Work order. Print the data exactly as it is given, please.

------ Supplied material ------

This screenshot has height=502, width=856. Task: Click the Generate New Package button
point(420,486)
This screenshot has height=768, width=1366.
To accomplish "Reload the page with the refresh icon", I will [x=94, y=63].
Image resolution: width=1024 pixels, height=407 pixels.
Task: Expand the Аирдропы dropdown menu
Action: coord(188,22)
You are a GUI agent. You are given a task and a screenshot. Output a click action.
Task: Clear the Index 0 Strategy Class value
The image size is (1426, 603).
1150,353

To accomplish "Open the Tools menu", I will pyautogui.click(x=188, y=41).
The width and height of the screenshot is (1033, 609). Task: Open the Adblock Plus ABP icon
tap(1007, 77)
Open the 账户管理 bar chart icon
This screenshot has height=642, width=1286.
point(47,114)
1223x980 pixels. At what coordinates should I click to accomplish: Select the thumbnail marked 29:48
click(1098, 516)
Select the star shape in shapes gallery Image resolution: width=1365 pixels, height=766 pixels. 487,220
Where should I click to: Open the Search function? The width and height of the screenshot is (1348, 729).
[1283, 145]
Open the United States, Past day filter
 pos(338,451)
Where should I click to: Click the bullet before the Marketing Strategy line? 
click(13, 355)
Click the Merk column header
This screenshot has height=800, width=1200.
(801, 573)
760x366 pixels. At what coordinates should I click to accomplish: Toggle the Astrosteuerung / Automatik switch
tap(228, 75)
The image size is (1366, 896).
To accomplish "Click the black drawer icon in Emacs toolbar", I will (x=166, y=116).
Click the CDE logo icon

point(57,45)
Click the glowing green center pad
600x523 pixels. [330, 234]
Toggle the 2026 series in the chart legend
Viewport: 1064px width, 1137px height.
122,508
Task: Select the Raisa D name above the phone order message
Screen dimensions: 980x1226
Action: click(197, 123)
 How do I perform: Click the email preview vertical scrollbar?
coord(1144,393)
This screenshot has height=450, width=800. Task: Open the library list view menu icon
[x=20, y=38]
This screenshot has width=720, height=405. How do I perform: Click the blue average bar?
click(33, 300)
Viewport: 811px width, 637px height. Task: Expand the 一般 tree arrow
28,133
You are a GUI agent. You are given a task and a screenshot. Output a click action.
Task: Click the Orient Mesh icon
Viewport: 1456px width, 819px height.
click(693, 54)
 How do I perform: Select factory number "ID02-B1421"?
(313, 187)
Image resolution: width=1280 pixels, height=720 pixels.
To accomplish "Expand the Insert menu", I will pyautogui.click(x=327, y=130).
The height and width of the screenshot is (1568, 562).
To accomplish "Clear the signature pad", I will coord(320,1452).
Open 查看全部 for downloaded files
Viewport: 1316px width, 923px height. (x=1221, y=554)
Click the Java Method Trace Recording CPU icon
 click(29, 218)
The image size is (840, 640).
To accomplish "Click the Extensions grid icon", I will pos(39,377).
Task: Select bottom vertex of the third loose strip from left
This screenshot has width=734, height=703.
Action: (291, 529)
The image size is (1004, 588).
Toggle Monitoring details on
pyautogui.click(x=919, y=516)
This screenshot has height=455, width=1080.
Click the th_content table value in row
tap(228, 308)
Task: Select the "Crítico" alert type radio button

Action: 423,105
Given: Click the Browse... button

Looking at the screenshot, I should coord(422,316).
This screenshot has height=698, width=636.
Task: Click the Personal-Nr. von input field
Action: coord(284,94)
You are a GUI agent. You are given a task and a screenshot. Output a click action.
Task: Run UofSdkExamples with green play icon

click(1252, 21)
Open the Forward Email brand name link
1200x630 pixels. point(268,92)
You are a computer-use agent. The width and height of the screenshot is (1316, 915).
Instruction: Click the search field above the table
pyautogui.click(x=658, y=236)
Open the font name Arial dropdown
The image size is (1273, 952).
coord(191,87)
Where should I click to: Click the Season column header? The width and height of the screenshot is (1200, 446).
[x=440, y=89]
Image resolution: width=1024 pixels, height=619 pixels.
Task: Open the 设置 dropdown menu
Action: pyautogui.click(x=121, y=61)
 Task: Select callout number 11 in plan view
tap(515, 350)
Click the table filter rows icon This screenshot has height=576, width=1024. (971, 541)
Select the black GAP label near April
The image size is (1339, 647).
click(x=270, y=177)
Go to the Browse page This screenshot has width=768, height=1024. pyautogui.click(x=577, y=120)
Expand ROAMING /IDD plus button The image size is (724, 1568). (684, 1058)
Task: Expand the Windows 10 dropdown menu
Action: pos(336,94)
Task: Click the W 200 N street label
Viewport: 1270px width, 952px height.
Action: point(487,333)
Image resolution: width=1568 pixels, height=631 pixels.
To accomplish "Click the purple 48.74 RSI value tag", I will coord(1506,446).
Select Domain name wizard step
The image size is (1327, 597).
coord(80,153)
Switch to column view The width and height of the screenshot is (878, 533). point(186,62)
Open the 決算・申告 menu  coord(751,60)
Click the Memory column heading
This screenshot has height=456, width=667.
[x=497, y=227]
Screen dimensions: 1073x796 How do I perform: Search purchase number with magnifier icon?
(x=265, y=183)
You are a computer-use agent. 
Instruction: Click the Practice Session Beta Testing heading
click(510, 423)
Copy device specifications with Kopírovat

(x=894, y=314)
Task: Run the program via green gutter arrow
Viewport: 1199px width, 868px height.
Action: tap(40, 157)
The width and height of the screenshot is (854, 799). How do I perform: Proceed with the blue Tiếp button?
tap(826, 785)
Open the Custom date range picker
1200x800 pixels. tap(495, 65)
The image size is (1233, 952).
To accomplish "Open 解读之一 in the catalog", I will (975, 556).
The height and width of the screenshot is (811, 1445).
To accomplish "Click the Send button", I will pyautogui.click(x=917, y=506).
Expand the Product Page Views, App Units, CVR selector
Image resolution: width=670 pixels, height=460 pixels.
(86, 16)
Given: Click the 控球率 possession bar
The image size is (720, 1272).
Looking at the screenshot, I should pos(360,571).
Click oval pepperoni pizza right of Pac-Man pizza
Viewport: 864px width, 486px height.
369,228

------

Task answer.
This screenshot has height=502, width=856. Task: Click the Generate New Package button
point(420,486)
This screenshot has height=768, width=1366.
To accomplish "Reload the page with the refresh icon", I will [x=94, y=63].
Image resolution: width=1024 pixels, height=407 pixels.
Task: Expand the Аирдропы dropdown menu
Action: coord(188,22)
You are a GUI agent. You are given a task and a screenshot. Output a click action.
Task: Clear the Index 0 Strategy Class value
The image size is (1426, 603).
1150,353

To accomplish "Open the Tools menu", I will pyautogui.click(x=188, y=41).
The width and height of the screenshot is (1033, 609). Task: Open the Adblock Plus ABP icon
tap(1007, 77)
Open the 账户管理 bar chart icon
This screenshot has height=642, width=1286.
point(47,114)
1223x980 pixels. At what coordinates should I click to accomplish: Select the thumbnail marked 29:48
click(1098, 516)
Select the star shape in shapes gallery Image resolution: width=1365 pixels, height=766 pixels. 487,220
Where should I click to: Open the Search function? The width and height of the screenshot is (1348, 729).
[1283, 145]
Open the United States, Past day filter
 pos(338,451)
Where should I click to: Click the bullet before the Marketing Strategy line? 
click(13, 355)
Click the Merk column header
This screenshot has height=800, width=1200.
(801, 573)
760x366 pixels. At what coordinates should I click to accomplish: Toggle the Astrosteuerung / Automatik switch
tap(228, 75)
The image size is (1366, 896).
To accomplish "Click the black drawer icon in Emacs toolbar", I will (x=166, y=116).
Click the CDE logo icon

point(57,45)
Click the glowing green center pad
600x523 pixels. [330, 234]
Toggle the 2026 series in the chart legend
Viewport: 1064px width, 1137px height.
122,508
Task: Select the Raisa D name above the phone order message
Screen dimensions: 980x1226
Action: click(197, 123)
 How do I perform: Click the email preview vertical scrollbar?
coord(1144,393)
This screenshot has height=450, width=800. Task: Open the library list view menu icon
[x=20, y=38]
This screenshot has width=720, height=405. How do I perform: Click the blue average bar?
click(33, 300)
Viewport: 811px width, 637px height. Task: Expand the 一般 tree arrow
28,133
You are a GUI agent. You are given a task and a screenshot. Output a click action.
Task: Click the Orient Mesh icon
Viewport: 1456px width, 819px height.
click(693, 54)
 How do I perform: Select factory number "ID02-B1421"?
(313, 187)
Image resolution: width=1280 pixels, height=720 pixels.
To accomplish "Expand the Insert menu", I will pyautogui.click(x=327, y=130).
The height and width of the screenshot is (1568, 562).
To accomplish "Clear the signature pad", I will coord(320,1452).
Open 查看全部 for downloaded files
Viewport: 1316px width, 923px height. (x=1221, y=554)
Click the Java Method Trace Recording CPU icon
 click(29, 218)
The image size is (840, 640).
To accomplish "Click the Extensions grid icon", I will pos(39,377).
Task: Select bottom vertex of the third loose strip from left
This screenshot has width=734, height=703.
Action: (291, 529)
The image size is (1004, 588).
Toggle Monitoring details on
pyautogui.click(x=919, y=516)
This screenshot has height=455, width=1080.
Click the th_content table value in row
tap(228, 308)
Task: Select the "Crítico" alert type radio button

Action: 423,105
Given: Click the Browse... button

Looking at the screenshot, I should coord(422,316).
This screenshot has height=698, width=636.
Task: Click the Personal-Nr. von input field
Action: coord(284,94)
You are a GUI agent. You are given a task and a screenshot. Output a click action.
Task: Run UofSdkExamples with green play icon

click(1252, 21)
Open the Forward Email brand name link
1200x630 pixels. point(268,92)
You are a computer-use agent. The width and height of the screenshot is (1316, 915).
Instruction: Click the search field above the table
pyautogui.click(x=658, y=236)
Open the font name Arial dropdown
The image size is (1273, 952).
coord(191,87)
Where should I click to: Click the Season column header? The width and height of the screenshot is (1200, 446).
[x=440, y=89]
Image resolution: width=1024 pixels, height=619 pixels.
Task: Open the 设置 dropdown menu
Action: pyautogui.click(x=121, y=61)
 Task: Select callout number 11 in plan view
tap(515, 350)
Click the table filter rows icon This screenshot has height=576, width=1024. (971, 541)
Select the black GAP label near April
The image size is (1339, 647).
click(x=270, y=177)
Go to the Browse page This screenshot has width=768, height=1024. pyautogui.click(x=577, y=120)
Expand ROAMING /IDD plus button The image size is (724, 1568). (684, 1058)
Task: Expand the Windows 10 dropdown menu
Action: pos(336,94)
Task: Click the W 200 N street label
Viewport: 1270px width, 952px height.
Action: point(487,333)
Image resolution: width=1568 pixels, height=631 pixels.
To accomplish "Click the purple 48.74 RSI value tag", I will coord(1506,446).
Select Domain name wizard step
The image size is (1327, 597).
coord(80,153)
Switch to column view The width and height of the screenshot is (878, 533). point(186,62)
Open the 決算・申告 menu  coord(751,60)
Click the Memory column heading
This screenshot has height=456, width=667.
[x=497, y=227]
Screen dimensions: 1073x796 How do I perform: Search purchase number with magnifier icon?
(x=265, y=183)
You are a computer-use agent. 
Instruction: Click the Practice Session Beta Testing heading
click(510, 423)
Copy device specifications with Kopírovat

(x=894, y=314)
Task: Run the program via green gutter arrow
Viewport: 1199px width, 868px height.
Action: tap(40, 157)
The width and height of the screenshot is (854, 799). How do I perform: Proceed with the blue Tiếp button?
tap(826, 785)
Open the Custom date range picker
1200x800 pixels. tap(495, 65)
The image size is (1233, 952).
To accomplish "Open 解读之一 in the catalog", I will (975, 556).
The height and width of the screenshot is (811, 1445).
To accomplish "Click the Send button", I will pyautogui.click(x=917, y=506).
Expand the Product Page Views, App Units, CVR selector
Image resolution: width=670 pixels, height=460 pixels.
(86, 16)
Given: Click the 控球率 possession bar
The image size is (720, 1272).
Looking at the screenshot, I should pos(360,571).
Click oval pepperoni pizza right of Pac-Man pizza
Viewport: 864px width, 486px height.
369,228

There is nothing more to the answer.